Dans un quartier mal famé de New-York, squatté par une bande de clochards, le patron d'un magasin d'alcool découvre dans sa cave une caisse d'un mystérieux breuvage. Bientôt les bouteilles de "Viper" commencent à circuler, avec des effets dévastateurs.

Dans la famille "Gore" on avait eu le réalisme Italien des 70's, Cannibal Holocaust et consort, le documentaire morbide genre "Faces of death" ou encore le style Splatter/Slasher façon "Vendredi 13". Street Trash, avec son cousin "Bad Taste" de Peter Jackson (oui, celui du Seigneur des anneaux) sorti la même année, est la version "Comics" du genre. 
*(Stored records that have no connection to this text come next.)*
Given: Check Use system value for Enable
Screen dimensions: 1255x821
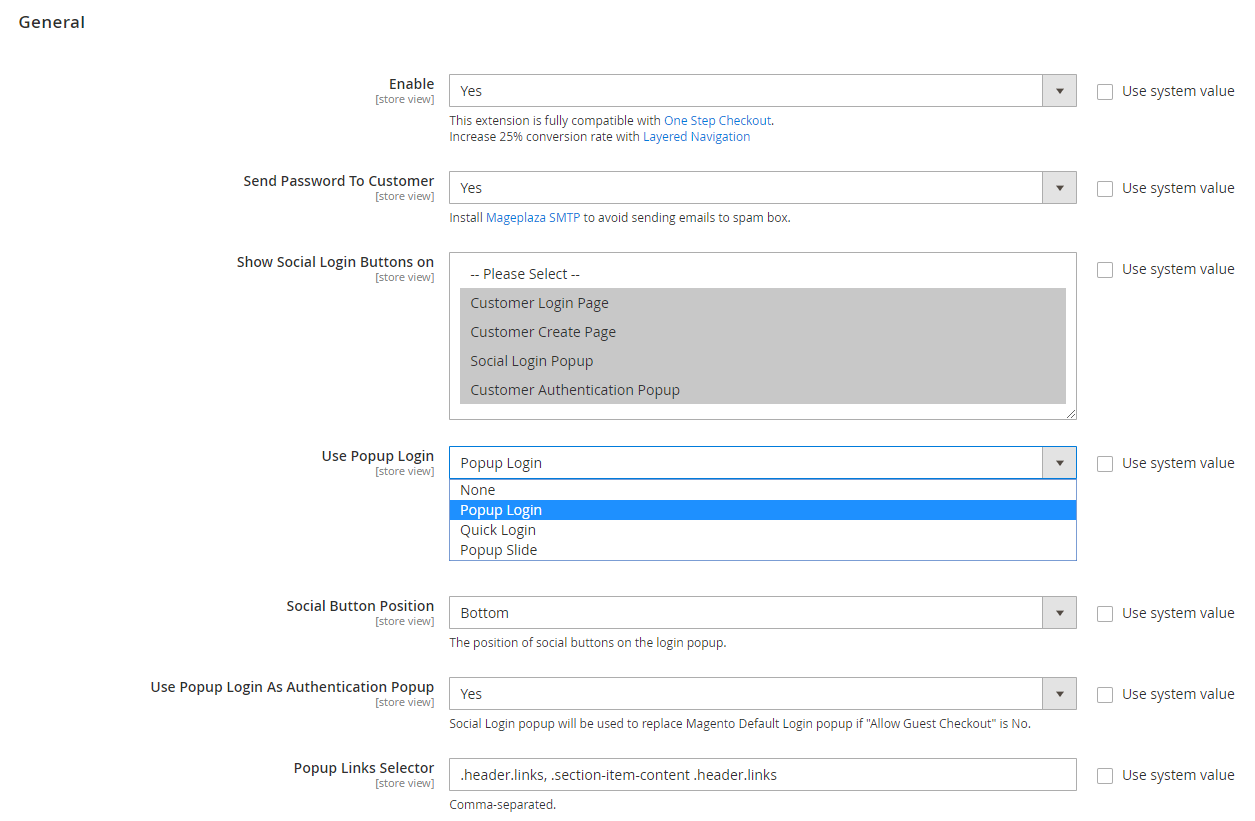Looking at the screenshot, I should click(1105, 92).
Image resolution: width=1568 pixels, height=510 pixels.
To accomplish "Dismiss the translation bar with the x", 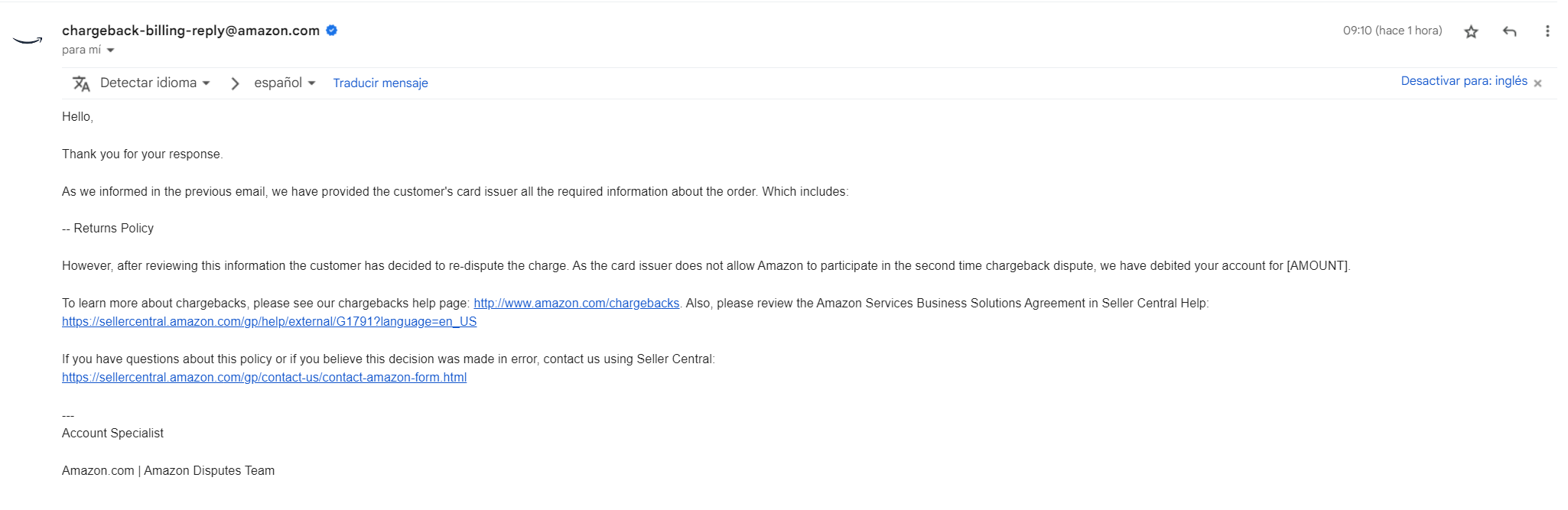I will coord(1537,83).
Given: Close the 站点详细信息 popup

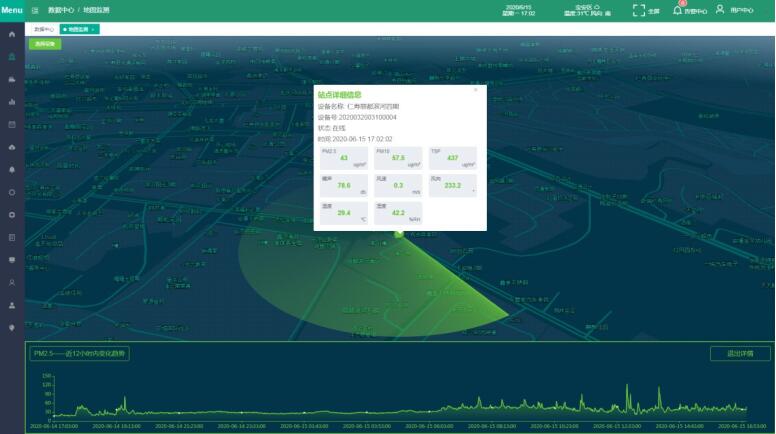Looking at the screenshot, I should (x=476, y=90).
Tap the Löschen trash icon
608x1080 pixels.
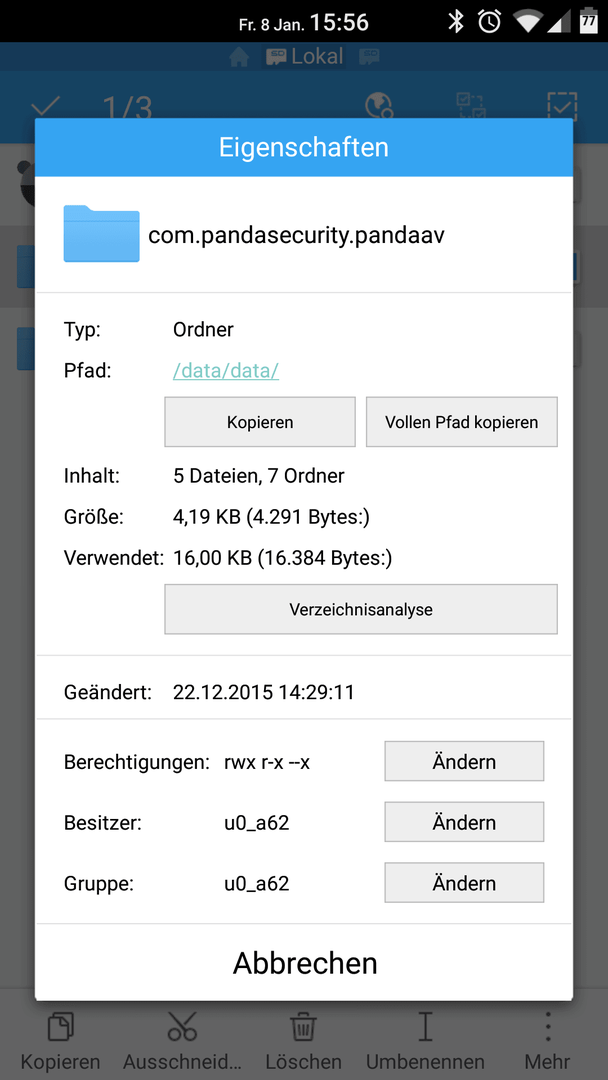coord(304,1026)
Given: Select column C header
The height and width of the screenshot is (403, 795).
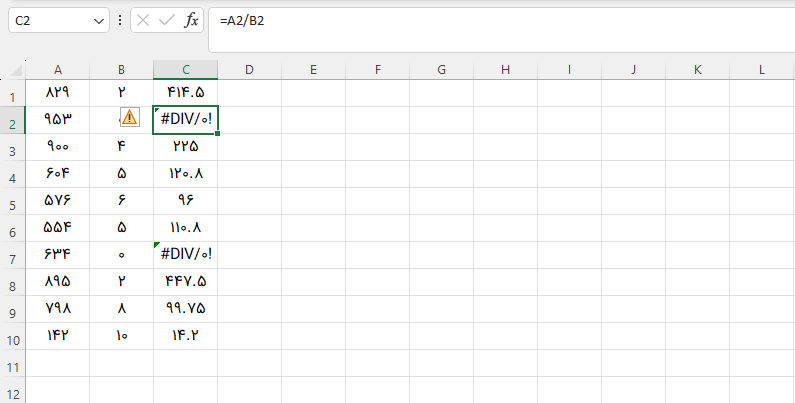Looking at the screenshot, I should (x=186, y=70).
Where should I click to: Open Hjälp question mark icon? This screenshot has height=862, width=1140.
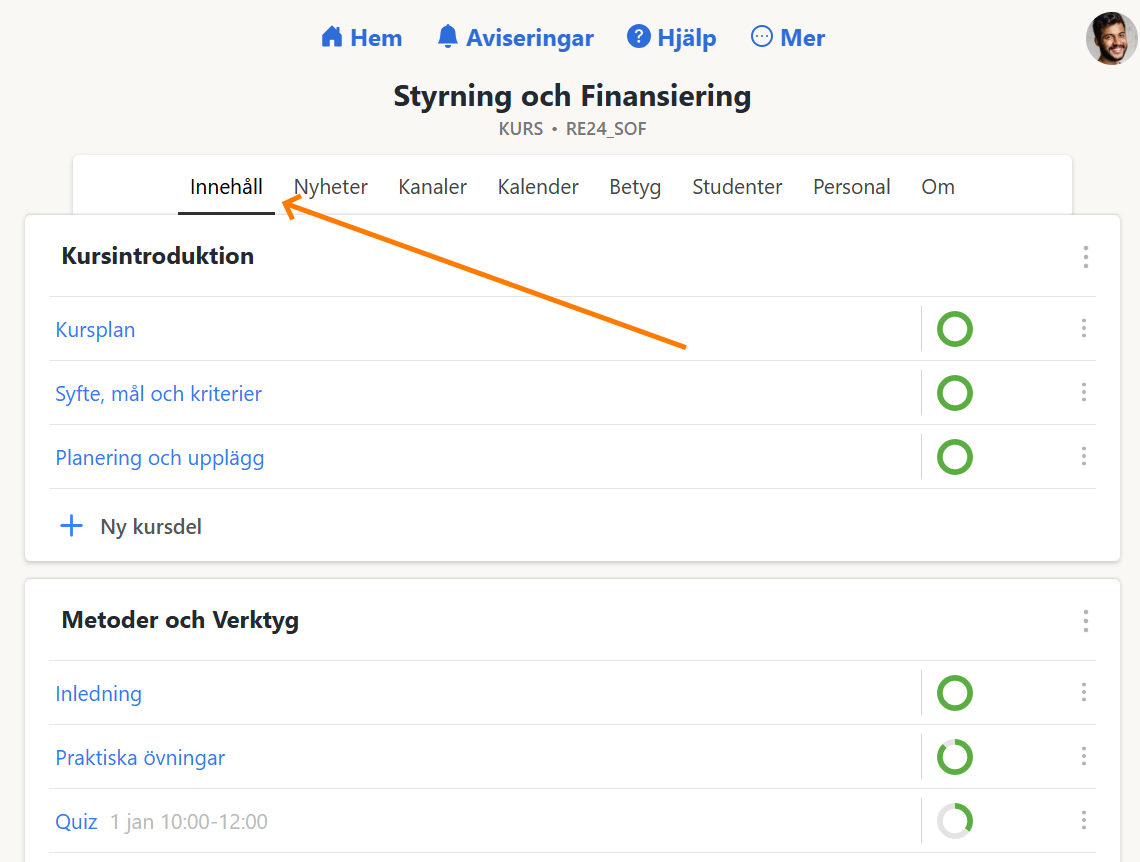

L'histoire suit une bande d'affreux, sales et (presque tous) méchants. Qu'ils soient à la rue, mafieux ou policiers, tous sont psychopathes à des degrés variés et la plupart connaissent des destins peu enviables. Street Trash est un portrait des laissés-pour-compte d'Amérique du nord qu'Hollywood se garde bien de montrer sur grand écran, à l'époque du triomphe des héros idéologiques Stallone et Schwarzy de la décennie Reagan (respectivement Cobra / Rambo / Rocky et Commando / Predator au milieu des 80's) 
Mais plutôt que de verser dans le drame sérieux, les auteurs préfèrent basculer dans le grand-guignol. On va donc suivre les aventures de plusieurs personnages dont l'activité principale consiste à glander dans une casse Auto et survivre dans un monde en décrépitude physique et morale. La consommation d'une nouvelle boisson mortelle va accélérer leur déclin et déclencher une enquête de police. Tout cela filmé à la manière d'un Evil Dead (caméra Steadicam planant dans le décor) avec des échappées vers les Classiques du film de genre, lorsque les miséreux surgissent dans la décharge par une nuit bleutée comme les morts-vivants de Romero, ou lorsque Bronson trône dans son dépotoir comme un anti-héros post-apocalyptique évadé de Mad Max.
Avec un nom qui veut dire littéralement "Ordures de rue", on ne peut s'attendre à une réflexion subtile et délicate. Et pourtant, passés les moments gores où les corps se liquéfient en matières acidulées suite à l'absorption du maudit liquide, par delà les séquences faites pour choquer le bourgeois (dégueulis, pipi, lancer de bite coupée, viol en groupe), Street Trash nous parle en particulier d'un vétéran du Vietnam que la guerre a rendu fou et d'un flic qui pratique une justice expéditive pas meilleure que les dégénérés qu'il traque. Soit une petite touche politique dans un joyeux foutoir de série B du samedi soir, tellement énorme qu'on ne peut qu'en rigoler.